Nightly, in The Revoltdozens of guests face two of the most uncomfortable questions that can be asked of a person: about your sex life and about money. With the arrival of sex education to the classrooms, the taboo of talk about sex has been reduced, but when it comes to talking about salary, almost everyone hesitates. They change the subject, let out a nervous laugh, or dodge the answer as best they can. Money is still the true taboo of spanish after-dinner.
Outside of Spain, something similar had been happening for decades. There was no talk about salary, neither with friends nor family. That unwritten rule, which boomers and generation X strictly followed, generation Z is definitively breaking.
We don’t talk about money. The silence about money did not come out of nowhere. It has roots in social comparison: talking about what you earn puts you in a success or failure scaleand that is uncomfortable. The ethics of effort also weigh, the idea that having little money is synonymous with little ambition, something that in Spain is also mixed with a religious component that associates wealth with greed, as the economist Joan Tubau said. in an interview for The World.
The sociologist Iván Parro matches in which money stopped being just a means of exchange and began to become a means of identifying social status. Having or not having money defines, in part, your place in the group. That’s why building a wall on your salary also protects your ego. Nobody wants to expose their position on that scale in front of others.
Generation Z does not shut up. Mary Julia Koch, editor of the Wall Street Journal, explained it in one of his interventions in Fox Business. His generation has grown up publishing his entire life on social networks: romantic relationships, friendshipsuniversity life and work. Talking about salary was, according to her, the next logical step. And that step is already being taken on a massive scale.
According to a Stepstone study74% of those under 30 years old already talk openly about their salary, compared to less than half of those over that age. Economic pressure helps to understand this opening: high rents, precarious jobs and a generation that needs to compare figures to know if they are being paid well. “Generation Z and Millennials are increasingly better informed about the salary they can expect, as they discuss it more openly than older generations,” the report notes.

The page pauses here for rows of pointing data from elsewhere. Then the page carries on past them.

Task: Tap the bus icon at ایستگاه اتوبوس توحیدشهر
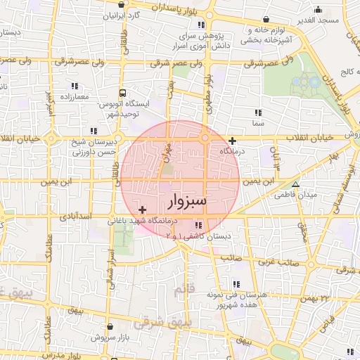pyautogui.click(x=124, y=92)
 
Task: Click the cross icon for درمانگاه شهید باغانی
pyautogui.click(x=143, y=210)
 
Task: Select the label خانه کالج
pyautogui.click(x=345, y=72)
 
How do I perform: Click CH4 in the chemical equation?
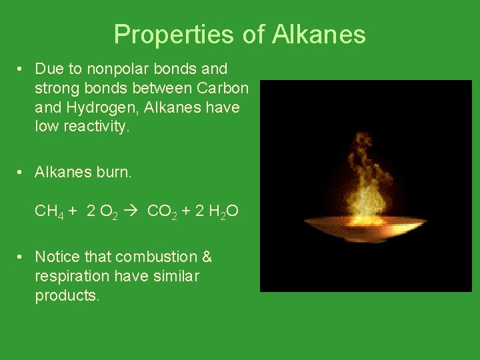click(48, 212)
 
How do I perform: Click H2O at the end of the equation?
click(223, 212)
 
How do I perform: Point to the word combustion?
click(155, 257)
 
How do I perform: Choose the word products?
click(67, 295)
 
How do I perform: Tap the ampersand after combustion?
click(207, 257)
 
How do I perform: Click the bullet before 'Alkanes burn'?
click(22, 172)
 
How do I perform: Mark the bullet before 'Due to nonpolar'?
click(22, 69)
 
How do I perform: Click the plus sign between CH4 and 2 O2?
click(71, 212)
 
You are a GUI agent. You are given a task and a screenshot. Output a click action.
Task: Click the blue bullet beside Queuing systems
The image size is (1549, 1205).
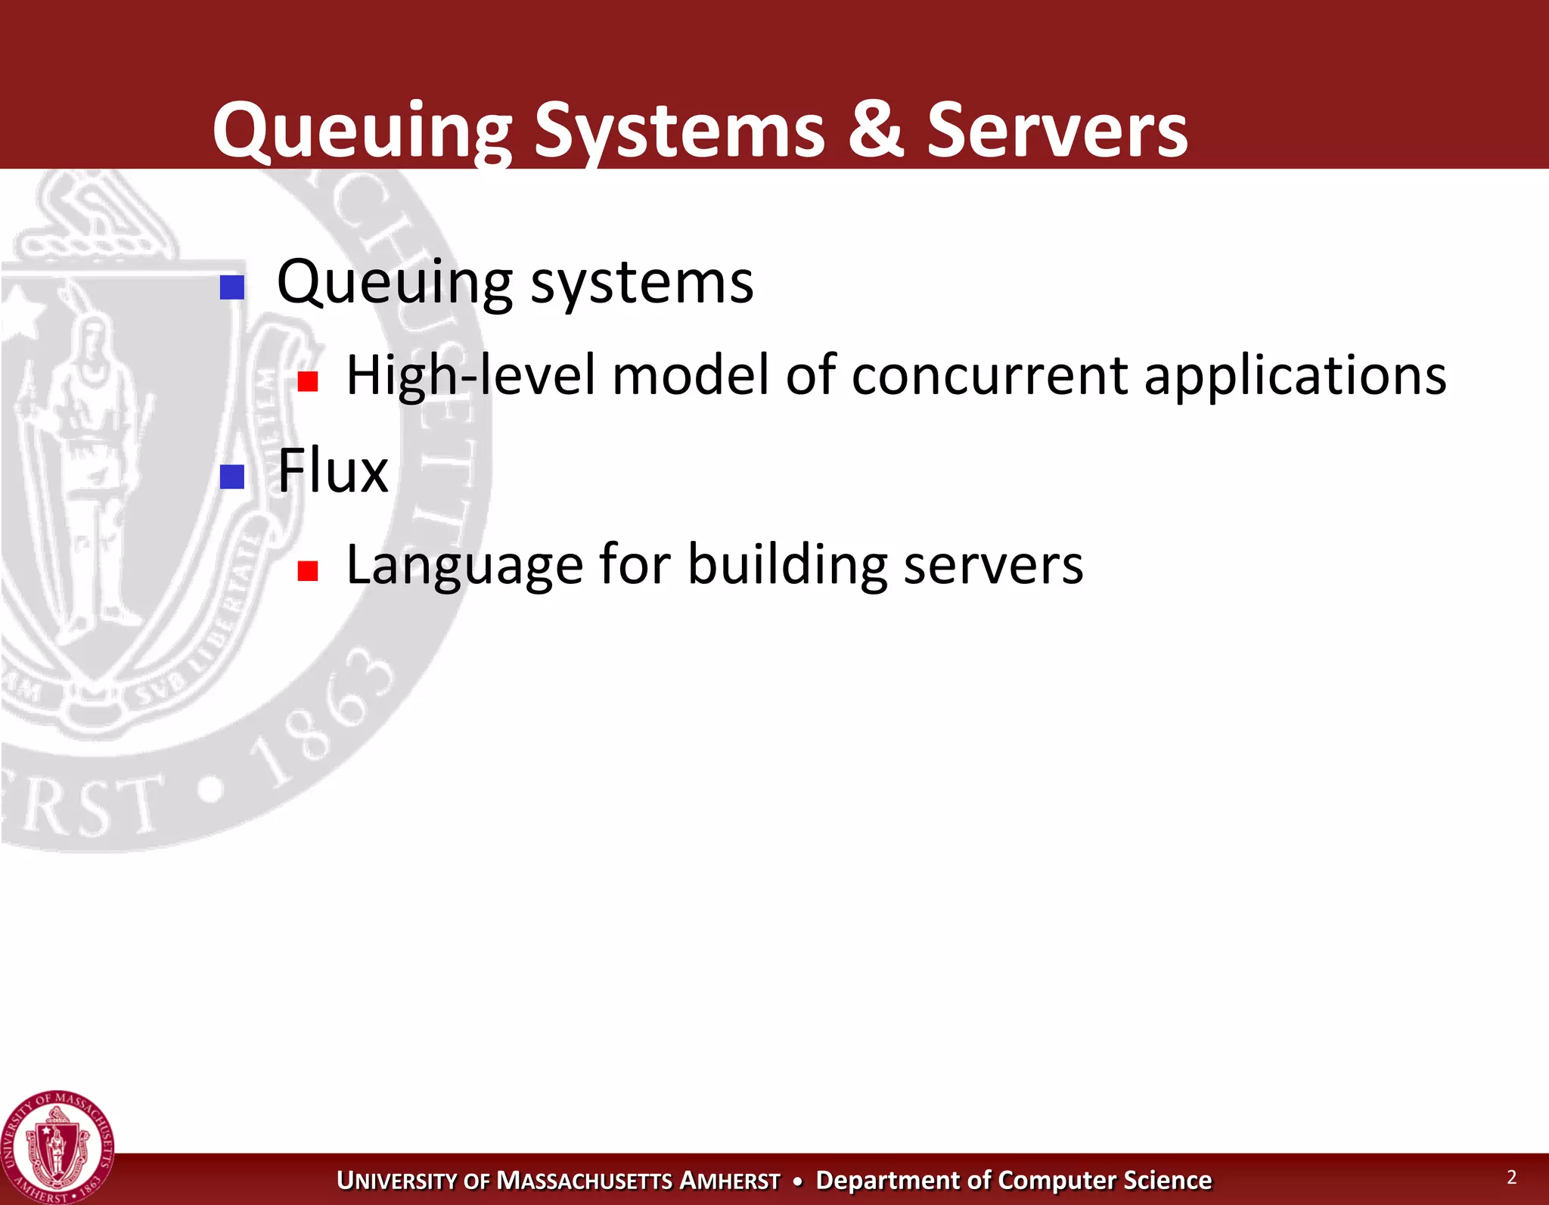pos(232,287)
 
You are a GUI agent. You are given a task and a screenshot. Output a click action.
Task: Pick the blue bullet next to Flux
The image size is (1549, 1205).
pos(232,477)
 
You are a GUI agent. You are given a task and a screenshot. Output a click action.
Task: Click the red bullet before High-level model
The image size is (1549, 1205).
pos(307,381)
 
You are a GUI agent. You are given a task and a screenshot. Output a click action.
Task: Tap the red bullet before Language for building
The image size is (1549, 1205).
pos(307,570)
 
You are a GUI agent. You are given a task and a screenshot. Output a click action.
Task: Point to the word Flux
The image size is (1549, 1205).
pos(333,471)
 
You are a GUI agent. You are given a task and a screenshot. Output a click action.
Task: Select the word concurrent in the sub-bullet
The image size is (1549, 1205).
pos(989,376)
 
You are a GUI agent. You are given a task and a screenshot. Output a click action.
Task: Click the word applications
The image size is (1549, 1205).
pos(1295,376)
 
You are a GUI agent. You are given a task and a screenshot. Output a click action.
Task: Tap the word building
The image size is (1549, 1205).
pos(787,566)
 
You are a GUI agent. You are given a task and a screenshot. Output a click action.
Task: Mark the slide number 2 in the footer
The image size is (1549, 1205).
pos(1511,1177)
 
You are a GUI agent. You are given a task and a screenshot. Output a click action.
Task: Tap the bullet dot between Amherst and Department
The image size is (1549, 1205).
pos(797,1181)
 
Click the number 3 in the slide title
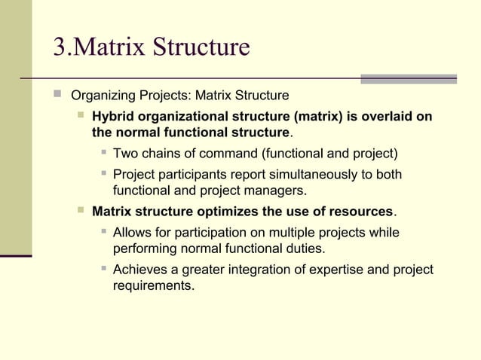(60, 47)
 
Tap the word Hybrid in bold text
(112, 116)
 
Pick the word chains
(159, 154)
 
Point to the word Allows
(131, 233)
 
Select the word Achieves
(139, 270)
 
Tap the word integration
(247, 270)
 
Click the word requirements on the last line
(152, 286)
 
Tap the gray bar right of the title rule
(408, 78)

In Spain it is still difficult to talk about money. Here the change goes more slowly. According to data from a Younited analysis collected by The Newspaper51% of Spaniards prefer not to talk about money openly, and up to 60% of those under 40 believe that it should not be done in public. Culture is important, but so is the lack of training.
The Bank of Spain itself makes it clear in its latest Financial Competencies Survey: almost half of the population considers that their knowledge is low or very low. When you don’t know how something works, it’s easier to avoid talking about it than to risk appearing ignorant.
A new language to talk about money. This change in tone also has its own face in Spain. Streamers like Ibai Llanos have managed to talk about salariesrents or mortgages sound like a normal conversation and not a meeting with the bank, something that has helped the creators become the gateway to financial education for many young people.
The secrecy of a lifetime is being dismantled little by little, between reels posted on social networks and a generation that already sees silence about money as more of a disadvantage than a taboo.